GIVEN TASK>
Copy these lines exactly, beginning at the line that contains "The width and height of the screenshot is (540, 960)." and stopping after the line that contains "I want to click on Games, so".

Rows on where targets appear>

★ ★ ★

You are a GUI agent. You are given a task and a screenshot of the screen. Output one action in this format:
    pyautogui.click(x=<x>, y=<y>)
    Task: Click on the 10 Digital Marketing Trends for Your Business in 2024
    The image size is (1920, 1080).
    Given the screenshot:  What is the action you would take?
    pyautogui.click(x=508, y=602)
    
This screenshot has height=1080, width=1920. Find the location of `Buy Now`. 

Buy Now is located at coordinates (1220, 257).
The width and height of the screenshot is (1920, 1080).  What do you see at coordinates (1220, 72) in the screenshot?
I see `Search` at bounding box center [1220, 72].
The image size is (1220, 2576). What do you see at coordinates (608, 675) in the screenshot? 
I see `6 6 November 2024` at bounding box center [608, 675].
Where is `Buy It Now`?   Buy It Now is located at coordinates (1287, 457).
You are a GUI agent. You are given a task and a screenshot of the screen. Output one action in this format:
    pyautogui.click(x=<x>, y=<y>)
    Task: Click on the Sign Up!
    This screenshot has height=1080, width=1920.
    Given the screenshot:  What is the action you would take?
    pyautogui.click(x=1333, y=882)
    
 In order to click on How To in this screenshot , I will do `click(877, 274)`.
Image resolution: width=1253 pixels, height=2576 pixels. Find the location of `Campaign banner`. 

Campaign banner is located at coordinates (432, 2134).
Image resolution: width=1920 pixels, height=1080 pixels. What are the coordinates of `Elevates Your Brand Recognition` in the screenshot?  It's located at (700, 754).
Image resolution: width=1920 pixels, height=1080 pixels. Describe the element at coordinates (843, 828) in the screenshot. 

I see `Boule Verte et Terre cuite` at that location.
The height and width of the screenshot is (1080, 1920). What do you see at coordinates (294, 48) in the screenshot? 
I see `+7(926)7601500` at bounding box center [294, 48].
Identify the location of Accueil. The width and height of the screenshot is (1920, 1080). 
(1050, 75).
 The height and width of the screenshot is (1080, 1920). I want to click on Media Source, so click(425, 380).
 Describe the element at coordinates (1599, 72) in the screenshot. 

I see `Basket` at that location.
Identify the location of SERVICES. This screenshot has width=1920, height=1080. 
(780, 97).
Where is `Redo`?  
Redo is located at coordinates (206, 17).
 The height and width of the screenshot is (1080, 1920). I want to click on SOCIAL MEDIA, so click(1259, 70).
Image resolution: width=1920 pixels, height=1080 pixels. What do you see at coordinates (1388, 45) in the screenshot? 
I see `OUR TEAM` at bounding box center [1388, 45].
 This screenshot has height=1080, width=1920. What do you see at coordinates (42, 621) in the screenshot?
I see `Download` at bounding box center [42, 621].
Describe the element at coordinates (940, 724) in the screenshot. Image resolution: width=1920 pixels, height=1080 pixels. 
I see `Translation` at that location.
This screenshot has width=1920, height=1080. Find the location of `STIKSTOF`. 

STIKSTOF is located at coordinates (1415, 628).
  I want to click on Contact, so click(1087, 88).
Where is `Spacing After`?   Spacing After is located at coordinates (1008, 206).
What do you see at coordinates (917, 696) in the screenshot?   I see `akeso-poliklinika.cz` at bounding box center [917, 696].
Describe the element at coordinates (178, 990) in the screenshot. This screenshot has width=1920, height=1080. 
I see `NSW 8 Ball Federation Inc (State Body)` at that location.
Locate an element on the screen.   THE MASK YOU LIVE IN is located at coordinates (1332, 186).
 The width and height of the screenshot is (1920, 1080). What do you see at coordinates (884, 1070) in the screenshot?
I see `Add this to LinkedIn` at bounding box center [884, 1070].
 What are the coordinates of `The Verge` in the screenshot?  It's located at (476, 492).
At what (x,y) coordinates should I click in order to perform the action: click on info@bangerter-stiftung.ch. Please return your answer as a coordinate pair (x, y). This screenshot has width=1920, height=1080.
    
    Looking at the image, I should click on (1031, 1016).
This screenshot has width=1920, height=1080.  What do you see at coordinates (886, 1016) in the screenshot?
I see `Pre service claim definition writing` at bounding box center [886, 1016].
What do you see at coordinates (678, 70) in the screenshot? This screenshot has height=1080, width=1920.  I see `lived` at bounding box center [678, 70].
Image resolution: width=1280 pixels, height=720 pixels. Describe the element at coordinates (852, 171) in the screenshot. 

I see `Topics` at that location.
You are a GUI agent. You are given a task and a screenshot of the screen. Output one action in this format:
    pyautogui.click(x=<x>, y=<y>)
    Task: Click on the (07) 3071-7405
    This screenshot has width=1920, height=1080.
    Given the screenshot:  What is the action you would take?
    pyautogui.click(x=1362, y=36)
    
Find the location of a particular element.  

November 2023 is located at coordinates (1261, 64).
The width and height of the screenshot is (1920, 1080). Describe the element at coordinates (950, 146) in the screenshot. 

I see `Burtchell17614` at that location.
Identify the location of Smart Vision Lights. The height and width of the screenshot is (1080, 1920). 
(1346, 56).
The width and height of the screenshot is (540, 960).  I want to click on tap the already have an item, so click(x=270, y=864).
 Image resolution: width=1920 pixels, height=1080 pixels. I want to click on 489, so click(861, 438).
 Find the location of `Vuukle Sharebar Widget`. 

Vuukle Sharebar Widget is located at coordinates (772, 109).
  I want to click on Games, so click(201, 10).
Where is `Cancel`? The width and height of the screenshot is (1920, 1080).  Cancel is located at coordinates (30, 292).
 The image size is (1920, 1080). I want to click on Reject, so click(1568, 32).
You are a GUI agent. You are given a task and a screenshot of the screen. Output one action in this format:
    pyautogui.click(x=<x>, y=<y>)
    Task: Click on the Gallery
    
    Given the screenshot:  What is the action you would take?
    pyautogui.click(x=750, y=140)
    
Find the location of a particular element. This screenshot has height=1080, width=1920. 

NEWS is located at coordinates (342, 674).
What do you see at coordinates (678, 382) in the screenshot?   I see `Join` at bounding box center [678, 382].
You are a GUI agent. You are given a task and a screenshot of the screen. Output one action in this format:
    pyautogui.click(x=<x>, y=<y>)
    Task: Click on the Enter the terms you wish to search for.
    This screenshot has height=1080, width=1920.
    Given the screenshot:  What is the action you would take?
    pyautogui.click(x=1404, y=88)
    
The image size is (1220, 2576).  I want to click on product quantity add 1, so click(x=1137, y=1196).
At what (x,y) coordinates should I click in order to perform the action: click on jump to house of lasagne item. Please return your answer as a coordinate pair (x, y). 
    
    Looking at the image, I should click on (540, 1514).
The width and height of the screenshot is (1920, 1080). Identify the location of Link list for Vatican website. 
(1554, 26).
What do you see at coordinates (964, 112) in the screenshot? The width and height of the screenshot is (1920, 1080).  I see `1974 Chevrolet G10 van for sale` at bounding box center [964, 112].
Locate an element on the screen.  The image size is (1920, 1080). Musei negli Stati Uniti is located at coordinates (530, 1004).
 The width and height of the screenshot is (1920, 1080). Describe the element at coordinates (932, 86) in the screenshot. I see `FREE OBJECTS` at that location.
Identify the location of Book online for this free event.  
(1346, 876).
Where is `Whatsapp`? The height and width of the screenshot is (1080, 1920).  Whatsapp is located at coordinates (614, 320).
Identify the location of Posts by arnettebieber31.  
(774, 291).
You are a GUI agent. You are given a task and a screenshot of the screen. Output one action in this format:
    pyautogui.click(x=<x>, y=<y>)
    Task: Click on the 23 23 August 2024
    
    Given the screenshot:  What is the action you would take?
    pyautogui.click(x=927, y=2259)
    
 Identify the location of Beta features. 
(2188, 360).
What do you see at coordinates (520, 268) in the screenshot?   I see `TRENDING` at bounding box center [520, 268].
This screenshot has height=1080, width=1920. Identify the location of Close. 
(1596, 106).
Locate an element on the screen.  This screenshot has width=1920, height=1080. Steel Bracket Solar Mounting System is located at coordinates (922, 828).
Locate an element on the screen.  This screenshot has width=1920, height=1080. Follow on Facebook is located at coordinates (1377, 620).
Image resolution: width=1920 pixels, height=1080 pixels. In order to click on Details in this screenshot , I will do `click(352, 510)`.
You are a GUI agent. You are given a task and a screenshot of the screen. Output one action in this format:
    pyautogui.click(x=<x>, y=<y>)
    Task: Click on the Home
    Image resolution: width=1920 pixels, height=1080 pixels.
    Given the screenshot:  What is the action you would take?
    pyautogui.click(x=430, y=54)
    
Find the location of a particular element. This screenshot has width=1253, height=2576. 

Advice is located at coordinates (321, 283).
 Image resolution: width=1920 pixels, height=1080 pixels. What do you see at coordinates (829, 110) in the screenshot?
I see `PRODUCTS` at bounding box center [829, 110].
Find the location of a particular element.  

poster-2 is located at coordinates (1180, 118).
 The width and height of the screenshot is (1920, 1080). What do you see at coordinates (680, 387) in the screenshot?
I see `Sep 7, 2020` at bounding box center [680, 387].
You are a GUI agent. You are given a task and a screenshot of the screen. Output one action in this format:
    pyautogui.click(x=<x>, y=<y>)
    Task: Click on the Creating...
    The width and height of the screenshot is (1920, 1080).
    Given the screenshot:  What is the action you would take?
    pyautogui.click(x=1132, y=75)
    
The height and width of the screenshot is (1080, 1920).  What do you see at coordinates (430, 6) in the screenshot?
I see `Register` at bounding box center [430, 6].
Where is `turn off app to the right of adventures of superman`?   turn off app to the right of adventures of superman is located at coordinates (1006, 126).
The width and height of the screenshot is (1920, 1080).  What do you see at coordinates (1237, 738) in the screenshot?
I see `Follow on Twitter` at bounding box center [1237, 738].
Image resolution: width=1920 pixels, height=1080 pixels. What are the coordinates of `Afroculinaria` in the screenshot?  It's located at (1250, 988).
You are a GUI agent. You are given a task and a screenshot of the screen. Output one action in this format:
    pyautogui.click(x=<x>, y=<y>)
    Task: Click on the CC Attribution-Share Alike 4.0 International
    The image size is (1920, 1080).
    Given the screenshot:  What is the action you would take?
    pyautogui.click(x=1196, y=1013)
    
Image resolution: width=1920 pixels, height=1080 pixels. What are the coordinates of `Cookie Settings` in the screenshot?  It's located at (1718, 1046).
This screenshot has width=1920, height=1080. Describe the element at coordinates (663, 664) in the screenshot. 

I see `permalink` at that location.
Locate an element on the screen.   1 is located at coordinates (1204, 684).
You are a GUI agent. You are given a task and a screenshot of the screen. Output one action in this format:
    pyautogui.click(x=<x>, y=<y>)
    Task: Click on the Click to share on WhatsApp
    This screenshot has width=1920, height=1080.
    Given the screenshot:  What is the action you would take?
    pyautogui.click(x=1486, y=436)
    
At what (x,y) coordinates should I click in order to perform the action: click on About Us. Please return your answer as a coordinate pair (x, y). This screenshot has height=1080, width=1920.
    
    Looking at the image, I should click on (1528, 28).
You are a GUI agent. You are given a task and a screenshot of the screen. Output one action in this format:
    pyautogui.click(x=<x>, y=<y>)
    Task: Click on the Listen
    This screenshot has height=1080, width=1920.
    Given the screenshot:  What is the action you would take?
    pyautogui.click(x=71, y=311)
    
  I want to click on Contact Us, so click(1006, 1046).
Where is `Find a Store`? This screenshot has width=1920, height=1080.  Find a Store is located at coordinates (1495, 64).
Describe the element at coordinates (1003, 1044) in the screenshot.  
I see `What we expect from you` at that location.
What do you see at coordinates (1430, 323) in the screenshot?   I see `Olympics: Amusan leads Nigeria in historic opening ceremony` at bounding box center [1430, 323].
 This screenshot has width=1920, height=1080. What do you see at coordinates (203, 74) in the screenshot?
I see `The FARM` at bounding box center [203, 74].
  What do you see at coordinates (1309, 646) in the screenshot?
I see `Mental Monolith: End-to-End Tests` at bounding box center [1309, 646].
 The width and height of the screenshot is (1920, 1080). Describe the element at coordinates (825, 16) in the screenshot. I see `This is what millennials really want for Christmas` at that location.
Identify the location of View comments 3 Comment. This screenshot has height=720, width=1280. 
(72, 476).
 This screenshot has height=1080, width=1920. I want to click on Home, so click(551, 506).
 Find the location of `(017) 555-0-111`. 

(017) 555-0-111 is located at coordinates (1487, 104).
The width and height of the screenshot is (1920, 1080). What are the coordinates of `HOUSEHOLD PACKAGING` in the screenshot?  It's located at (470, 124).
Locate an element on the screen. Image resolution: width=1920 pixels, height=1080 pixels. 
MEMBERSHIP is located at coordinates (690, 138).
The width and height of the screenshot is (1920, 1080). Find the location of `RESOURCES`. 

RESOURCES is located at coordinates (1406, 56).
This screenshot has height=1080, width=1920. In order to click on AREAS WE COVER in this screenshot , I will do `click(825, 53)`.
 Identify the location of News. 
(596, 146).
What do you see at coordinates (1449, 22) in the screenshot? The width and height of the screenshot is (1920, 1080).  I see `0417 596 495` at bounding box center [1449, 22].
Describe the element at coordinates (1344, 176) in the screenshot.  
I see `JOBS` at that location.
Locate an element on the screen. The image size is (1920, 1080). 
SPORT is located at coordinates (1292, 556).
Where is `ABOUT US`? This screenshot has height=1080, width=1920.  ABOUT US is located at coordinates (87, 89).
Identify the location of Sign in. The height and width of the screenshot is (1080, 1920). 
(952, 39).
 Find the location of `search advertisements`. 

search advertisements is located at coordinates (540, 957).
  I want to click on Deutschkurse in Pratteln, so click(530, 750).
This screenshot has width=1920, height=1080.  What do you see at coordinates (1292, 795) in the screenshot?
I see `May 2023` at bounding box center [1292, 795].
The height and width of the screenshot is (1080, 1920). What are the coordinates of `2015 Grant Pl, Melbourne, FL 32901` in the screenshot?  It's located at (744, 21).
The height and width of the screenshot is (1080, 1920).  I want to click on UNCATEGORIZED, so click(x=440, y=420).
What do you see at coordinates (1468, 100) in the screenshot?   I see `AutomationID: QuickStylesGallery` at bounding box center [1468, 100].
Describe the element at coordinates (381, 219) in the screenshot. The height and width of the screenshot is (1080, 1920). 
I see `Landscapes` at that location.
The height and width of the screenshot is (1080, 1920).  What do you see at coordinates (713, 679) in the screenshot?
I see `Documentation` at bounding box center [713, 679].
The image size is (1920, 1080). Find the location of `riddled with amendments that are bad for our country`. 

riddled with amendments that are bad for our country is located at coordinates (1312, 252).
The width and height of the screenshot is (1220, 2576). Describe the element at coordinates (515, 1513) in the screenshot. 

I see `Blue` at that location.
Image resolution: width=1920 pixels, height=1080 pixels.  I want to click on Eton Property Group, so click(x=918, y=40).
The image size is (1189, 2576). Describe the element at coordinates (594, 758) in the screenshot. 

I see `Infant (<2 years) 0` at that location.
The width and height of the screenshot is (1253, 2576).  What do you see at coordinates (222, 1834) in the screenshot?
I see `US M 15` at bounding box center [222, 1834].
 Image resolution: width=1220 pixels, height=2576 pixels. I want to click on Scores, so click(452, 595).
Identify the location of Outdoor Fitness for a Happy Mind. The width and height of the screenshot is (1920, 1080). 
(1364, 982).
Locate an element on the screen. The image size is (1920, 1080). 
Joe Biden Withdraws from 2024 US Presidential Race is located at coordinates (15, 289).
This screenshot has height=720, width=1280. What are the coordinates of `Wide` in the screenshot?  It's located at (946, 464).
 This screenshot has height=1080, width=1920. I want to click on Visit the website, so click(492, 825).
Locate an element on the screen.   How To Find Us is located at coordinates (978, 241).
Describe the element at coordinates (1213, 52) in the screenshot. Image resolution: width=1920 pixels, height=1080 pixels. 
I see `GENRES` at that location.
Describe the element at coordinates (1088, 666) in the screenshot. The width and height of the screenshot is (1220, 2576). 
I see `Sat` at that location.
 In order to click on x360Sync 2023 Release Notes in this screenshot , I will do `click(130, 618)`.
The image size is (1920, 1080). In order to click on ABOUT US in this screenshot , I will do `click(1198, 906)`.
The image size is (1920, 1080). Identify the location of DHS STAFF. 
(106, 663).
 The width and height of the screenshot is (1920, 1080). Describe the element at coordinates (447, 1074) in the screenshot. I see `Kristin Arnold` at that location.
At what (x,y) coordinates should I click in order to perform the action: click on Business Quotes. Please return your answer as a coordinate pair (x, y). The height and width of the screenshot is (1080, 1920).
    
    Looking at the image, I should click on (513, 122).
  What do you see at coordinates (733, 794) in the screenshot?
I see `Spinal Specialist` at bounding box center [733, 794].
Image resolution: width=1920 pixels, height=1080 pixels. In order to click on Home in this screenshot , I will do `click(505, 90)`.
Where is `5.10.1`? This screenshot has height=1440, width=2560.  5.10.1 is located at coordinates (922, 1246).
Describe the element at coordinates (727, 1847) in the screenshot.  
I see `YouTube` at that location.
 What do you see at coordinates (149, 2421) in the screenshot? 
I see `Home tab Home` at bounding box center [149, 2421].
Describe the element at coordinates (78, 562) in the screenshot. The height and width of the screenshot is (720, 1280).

★ ★ ★

TASK OUTPUT>
The width and height of the screenshot is (540, 960).  I want to click on tap the already have an item, so click(x=270, y=864).
 Image resolution: width=1920 pixels, height=1080 pixels. I want to click on 489, so click(861, 438).
 Find the location of `Vuukle Sharebar Widget`. 

Vuukle Sharebar Widget is located at coordinates (772, 109).
  I want to click on Games, so click(201, 10).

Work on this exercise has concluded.